Comment by eponym on Against Street Epistemology · 2019-04-25T14:42:10.828Z · score: 0 (2 votes) · LW · GW

Thanks for bringing his work to my attention, looks very interesting.

Comment by eponym on Criticizing Critics of Structural-Functionalism · 2019-04-18T20:14:42.781Z · score: 1 (1 votes) · LW · GW

As best as I can tell, you're trying to get at the coordination problem between theory and reality. That problem is usually phrased this way: how do formal terms and parameters in a scientific theory refer to features of reality? By themselves, the terms and parameters are just abstract structures with no empirical content. So, how are they given empirical content?

You kind of stumble through a bunch of semi-related topics, though. What have you been reading, if you don't mind me asking? Here's what I (Master's in HPS) would consider the most important works on the topic to read and digest:

  • The Theory of Relativity and A Priori Knowledge by Hans Reichenbach
  • Scientific Representation by Bas van Fraassen
  • Inventing Temperature by Hasok Chang

There are lots of other relevant works besides these three, but they in particular are seminal and will point you to all the other stuff in their notes and bibliography anyway.

That said, I'll respond to a few of the specific points in what you wrote.

Formal theories seek to be redundant—they seek to be superfluous in so far as genuine redundancy can be achieved. Such a scheme would allow for one to superimpose their personal experience onto the logical structure of theory and yield an affirmative result (if the theory proves workable for that specific case).

Not all the terms of a theory will be directly connected to perception, even indirectly by measurement or by calculation from measurement. So whatever else it might mean to coordinate a theory with reality, it isn't some sort of one-to-one correspondence with observation. Even if it were, it's not clear what it means to "superimpose personal experience onto the logical structure." You also later refer to "concrete observable structures" being "isomorphic" to to "abstract theoretical structures." What are the actual operations involved in doing this?

This reciprocal correspondence between theory and measurement is really one between two higher level systems derived from, but not identical to, base reality. Both are subordinate to base reality. The empirical is not to be confused with the “real” as empirical data and its accompanying methodologies can be, and routinely are, faulty. Moreover, appearance is not to be confused with reality, nor are observations of those appearances.

You're sort of getting at something van Fraassen spends a lot of time on, namely that mathematical theories are usually tested by comparing them to data models, rather than reality "directly," and so there's a further question about how data models (which are also mathematical objects) are coordinated with reality. It's by investigating this question, which Reichenbach wasn't quite attuned to, that van Fraassen is able to pick apart and resolve issues in Reichenbach's proposed solution to the coordination problem.
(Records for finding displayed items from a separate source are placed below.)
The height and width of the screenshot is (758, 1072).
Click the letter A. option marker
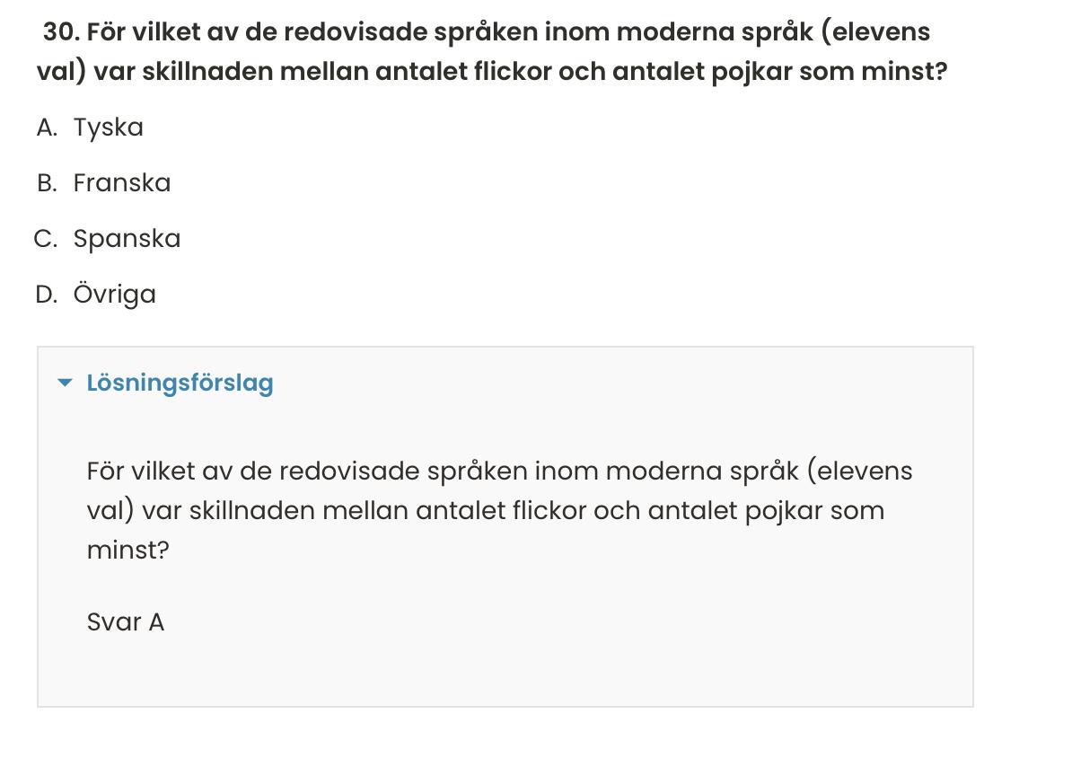(47, 128)

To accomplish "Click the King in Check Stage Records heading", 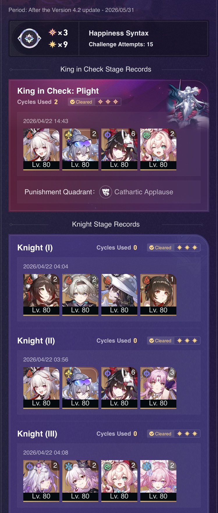I will (106, 69).
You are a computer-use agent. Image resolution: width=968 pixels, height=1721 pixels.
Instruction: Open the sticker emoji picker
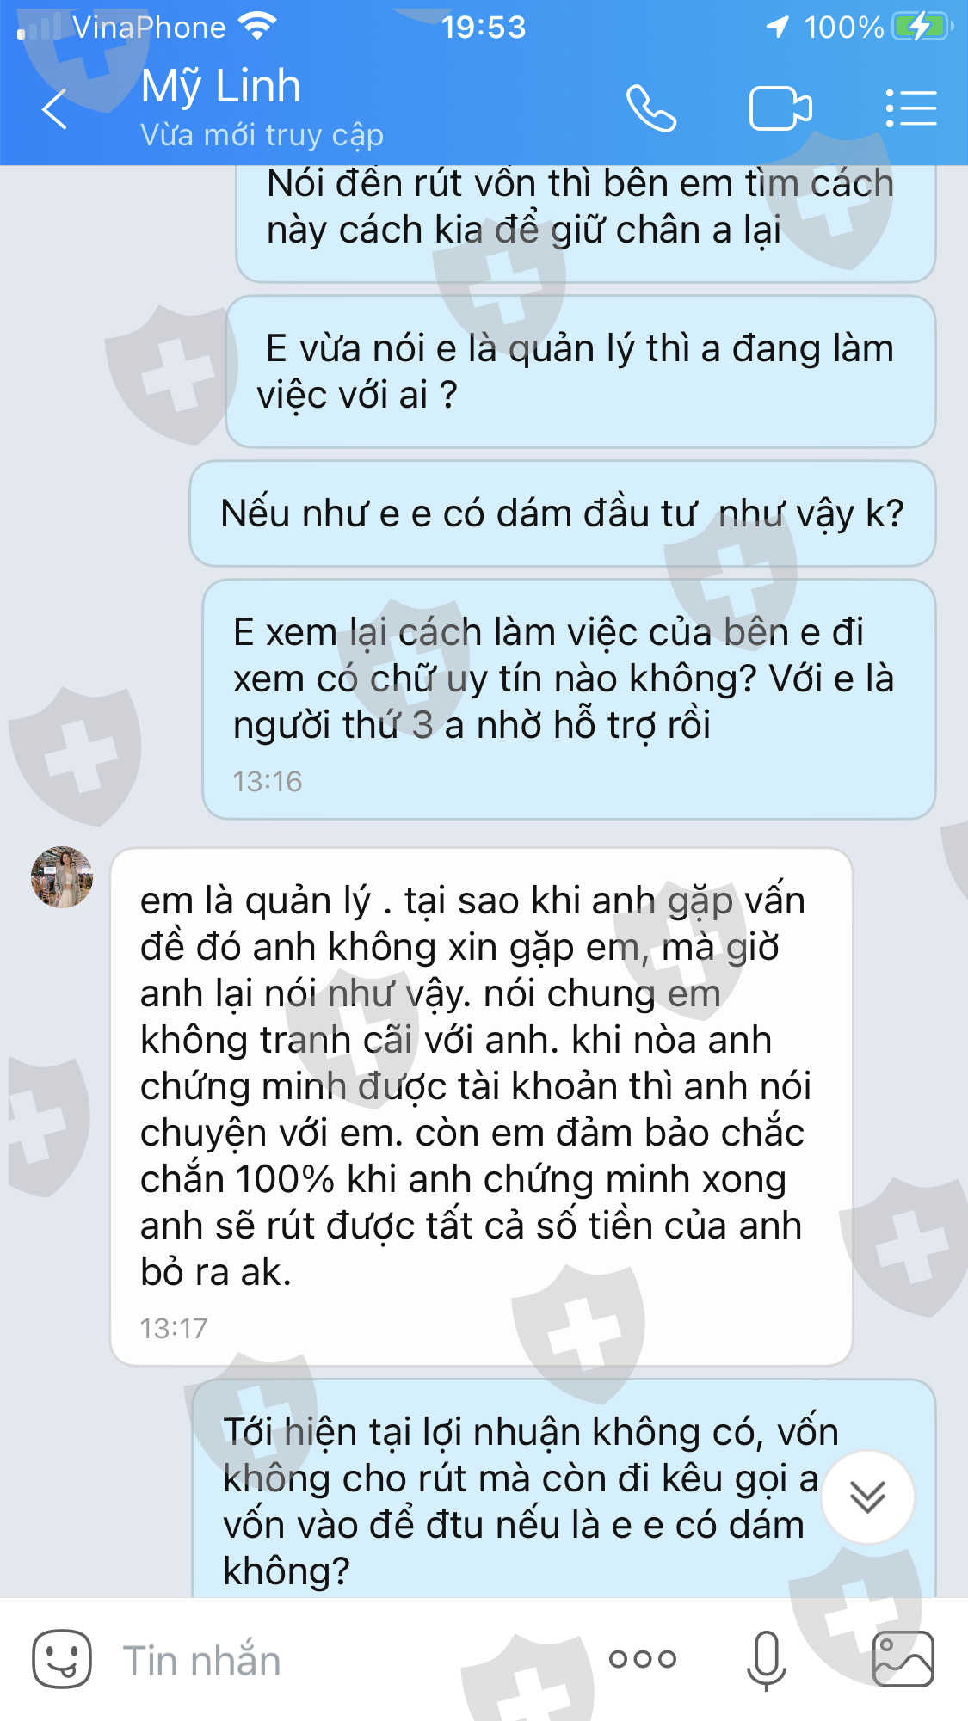point(62,1659)
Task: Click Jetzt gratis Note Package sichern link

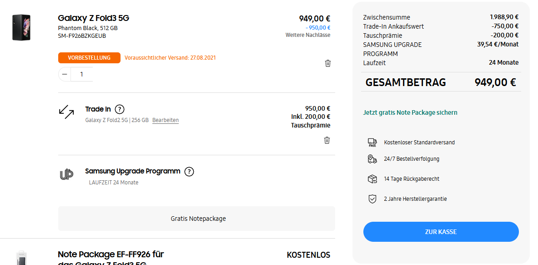Action: [410, 112]
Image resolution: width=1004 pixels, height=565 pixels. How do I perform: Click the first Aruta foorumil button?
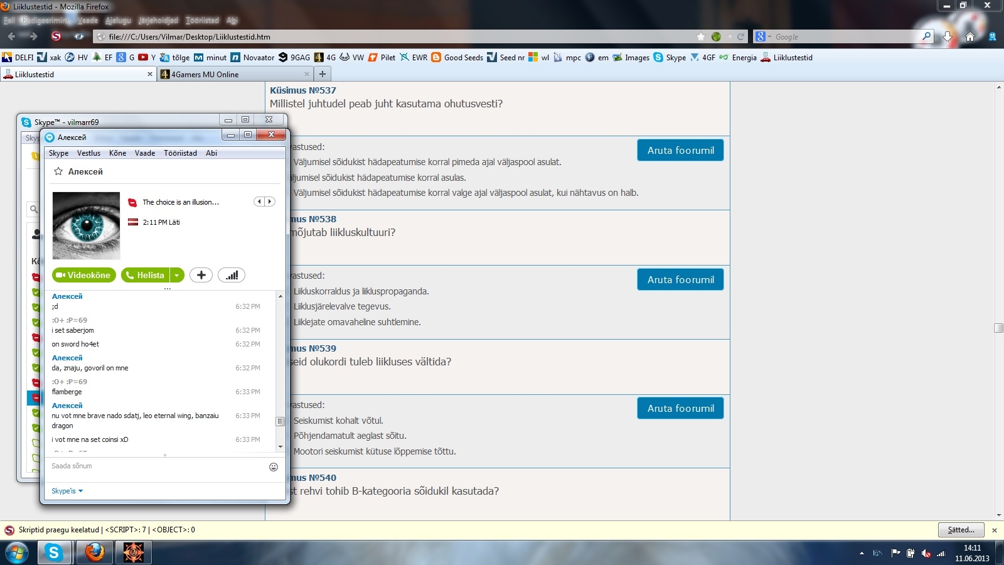point(680,150)
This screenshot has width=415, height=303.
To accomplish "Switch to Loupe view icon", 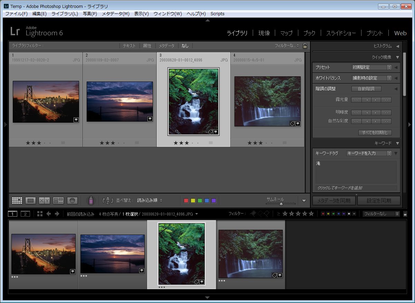I will (x=31, y=200).
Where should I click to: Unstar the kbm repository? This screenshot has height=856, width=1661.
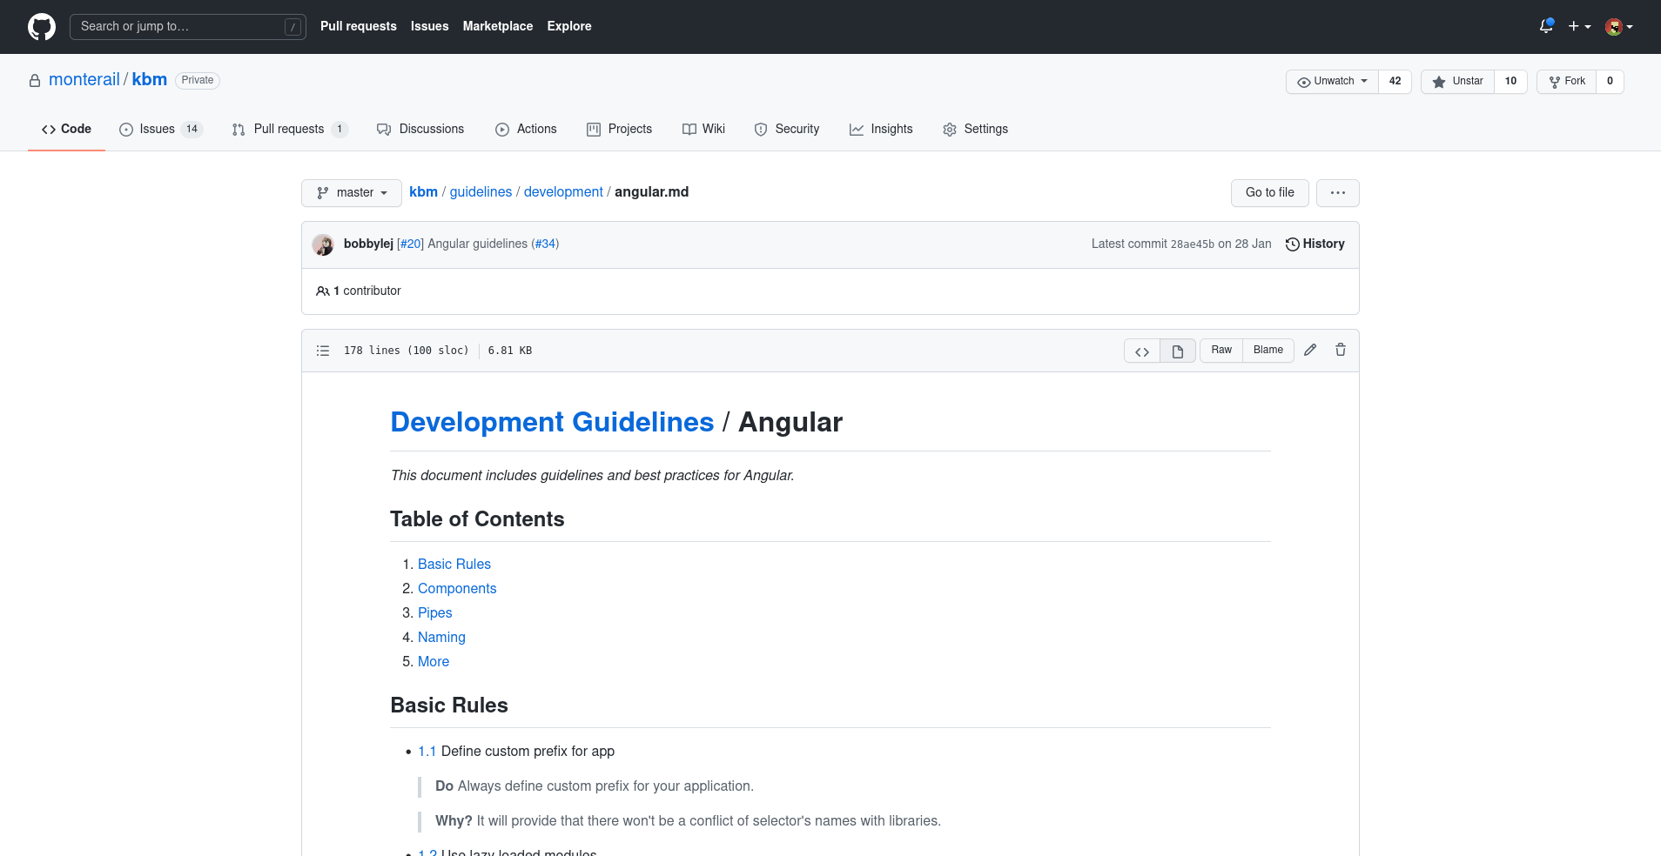click(1456, 81)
More generally, the argument can be defined thusly: The description of all the statements which constitute a social systems theory as tautological is inevitable as they are all true in virtue of their form but not in virtue of fact. They need not bear any resemblance to the world, but only need satisfy the structure of the system and the logical minds who created it. The structure is coherent, but coherence doesn't necessarily imply a correspondence to reality, and hence the target of formalization. This can be called the general problem of formalization—as it applies to any science.

Last point I'll make is that I'm not sure where the argument you're criticising is coming from. Who says this? It seems like a weak version of something else, but I'm not sure what because the terms you're using to express it in this post are idiosyncratic.

Comment by eponym on Experimental Open Thread April 2019: Socratic method · 2019-04-01T19:55:32.116Z · score: 1 (1 votes) · LW · GW

In what ways do they diverge, and why?

Comment by eponym on HPS Reading Group, Session I · 2018-09-13T00:19:04.040Z · score: 9 (3 votes) · LW · GW

Hi folks, I'm the organiser. Very eager to get this reading group started. Any lurking Vancouverites who haven't become involved in the core community should feel very free to show up.